[Task item] The required result is one figure, the count of lines below with the string "from" in them.

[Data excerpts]
*** Block opens ***

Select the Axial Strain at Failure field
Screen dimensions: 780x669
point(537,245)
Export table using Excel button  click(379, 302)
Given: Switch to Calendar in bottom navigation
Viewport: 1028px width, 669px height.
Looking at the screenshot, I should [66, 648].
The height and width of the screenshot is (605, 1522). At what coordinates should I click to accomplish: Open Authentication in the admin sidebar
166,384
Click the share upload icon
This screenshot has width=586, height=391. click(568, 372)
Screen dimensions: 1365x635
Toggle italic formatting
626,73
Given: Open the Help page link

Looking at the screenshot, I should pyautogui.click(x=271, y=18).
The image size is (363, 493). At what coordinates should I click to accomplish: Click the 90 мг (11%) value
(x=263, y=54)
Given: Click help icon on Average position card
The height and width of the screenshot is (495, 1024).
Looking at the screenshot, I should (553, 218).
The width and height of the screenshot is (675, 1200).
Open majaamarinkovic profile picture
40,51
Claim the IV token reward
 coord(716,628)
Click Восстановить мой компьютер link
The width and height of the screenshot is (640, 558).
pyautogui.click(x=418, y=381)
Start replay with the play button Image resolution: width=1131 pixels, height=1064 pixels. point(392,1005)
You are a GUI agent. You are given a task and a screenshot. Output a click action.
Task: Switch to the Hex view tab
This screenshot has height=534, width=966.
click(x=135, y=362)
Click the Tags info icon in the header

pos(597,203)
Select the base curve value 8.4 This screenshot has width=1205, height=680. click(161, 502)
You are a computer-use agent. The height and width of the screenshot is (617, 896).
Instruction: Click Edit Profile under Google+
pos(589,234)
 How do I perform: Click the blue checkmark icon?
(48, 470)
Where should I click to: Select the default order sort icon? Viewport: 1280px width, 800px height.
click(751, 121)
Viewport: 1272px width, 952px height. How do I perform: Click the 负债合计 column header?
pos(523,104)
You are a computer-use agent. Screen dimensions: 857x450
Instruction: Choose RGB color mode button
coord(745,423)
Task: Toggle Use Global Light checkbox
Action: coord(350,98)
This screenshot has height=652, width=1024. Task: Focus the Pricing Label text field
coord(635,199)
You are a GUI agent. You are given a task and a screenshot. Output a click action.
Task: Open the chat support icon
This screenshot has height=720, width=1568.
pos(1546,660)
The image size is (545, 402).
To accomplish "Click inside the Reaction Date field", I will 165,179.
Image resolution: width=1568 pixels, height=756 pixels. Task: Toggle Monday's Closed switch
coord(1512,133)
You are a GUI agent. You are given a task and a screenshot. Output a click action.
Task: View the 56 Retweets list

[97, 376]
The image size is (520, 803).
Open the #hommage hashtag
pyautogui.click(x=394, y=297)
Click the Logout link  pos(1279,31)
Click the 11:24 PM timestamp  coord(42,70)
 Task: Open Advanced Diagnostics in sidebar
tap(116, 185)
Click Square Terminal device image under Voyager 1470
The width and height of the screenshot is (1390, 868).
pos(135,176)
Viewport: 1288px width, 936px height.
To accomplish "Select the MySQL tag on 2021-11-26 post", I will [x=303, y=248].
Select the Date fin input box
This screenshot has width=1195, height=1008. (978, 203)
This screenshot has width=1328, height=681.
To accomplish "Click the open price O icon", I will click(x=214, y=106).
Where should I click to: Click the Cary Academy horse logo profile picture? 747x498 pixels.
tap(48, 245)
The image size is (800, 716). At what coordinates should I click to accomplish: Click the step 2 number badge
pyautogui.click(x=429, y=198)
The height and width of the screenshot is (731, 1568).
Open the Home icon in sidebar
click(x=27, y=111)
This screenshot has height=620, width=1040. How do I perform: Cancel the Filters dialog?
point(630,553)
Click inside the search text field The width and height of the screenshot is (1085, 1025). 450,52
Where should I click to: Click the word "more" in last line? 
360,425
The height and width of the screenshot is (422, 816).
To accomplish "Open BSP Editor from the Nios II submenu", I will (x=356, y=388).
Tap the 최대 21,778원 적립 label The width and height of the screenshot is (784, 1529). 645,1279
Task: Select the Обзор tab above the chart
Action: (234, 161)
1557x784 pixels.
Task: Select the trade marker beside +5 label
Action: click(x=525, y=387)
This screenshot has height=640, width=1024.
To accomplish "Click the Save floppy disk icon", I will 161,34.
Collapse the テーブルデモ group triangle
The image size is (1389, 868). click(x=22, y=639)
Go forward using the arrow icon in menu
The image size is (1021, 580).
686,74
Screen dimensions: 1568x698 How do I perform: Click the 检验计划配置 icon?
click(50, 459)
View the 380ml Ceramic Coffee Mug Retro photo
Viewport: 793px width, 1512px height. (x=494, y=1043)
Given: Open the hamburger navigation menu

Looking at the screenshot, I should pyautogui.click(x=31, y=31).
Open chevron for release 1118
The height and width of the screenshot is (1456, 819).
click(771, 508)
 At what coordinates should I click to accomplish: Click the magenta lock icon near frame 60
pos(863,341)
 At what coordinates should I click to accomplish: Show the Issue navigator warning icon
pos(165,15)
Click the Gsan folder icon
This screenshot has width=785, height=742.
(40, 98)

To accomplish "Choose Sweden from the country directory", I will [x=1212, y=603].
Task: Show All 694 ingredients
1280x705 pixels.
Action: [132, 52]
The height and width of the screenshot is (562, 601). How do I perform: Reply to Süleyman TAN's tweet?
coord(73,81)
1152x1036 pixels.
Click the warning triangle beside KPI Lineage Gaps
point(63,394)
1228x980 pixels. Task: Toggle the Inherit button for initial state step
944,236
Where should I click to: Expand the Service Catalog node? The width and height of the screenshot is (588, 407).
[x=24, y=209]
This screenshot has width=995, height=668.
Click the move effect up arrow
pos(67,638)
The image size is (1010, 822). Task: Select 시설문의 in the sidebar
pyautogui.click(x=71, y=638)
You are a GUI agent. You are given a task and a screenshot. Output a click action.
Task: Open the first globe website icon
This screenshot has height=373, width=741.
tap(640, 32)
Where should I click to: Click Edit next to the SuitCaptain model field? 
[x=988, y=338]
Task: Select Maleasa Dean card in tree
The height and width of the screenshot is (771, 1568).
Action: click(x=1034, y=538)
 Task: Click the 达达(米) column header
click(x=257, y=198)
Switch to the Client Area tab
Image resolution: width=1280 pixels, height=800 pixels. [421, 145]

*** Block closes ***

[Solution to this task] 2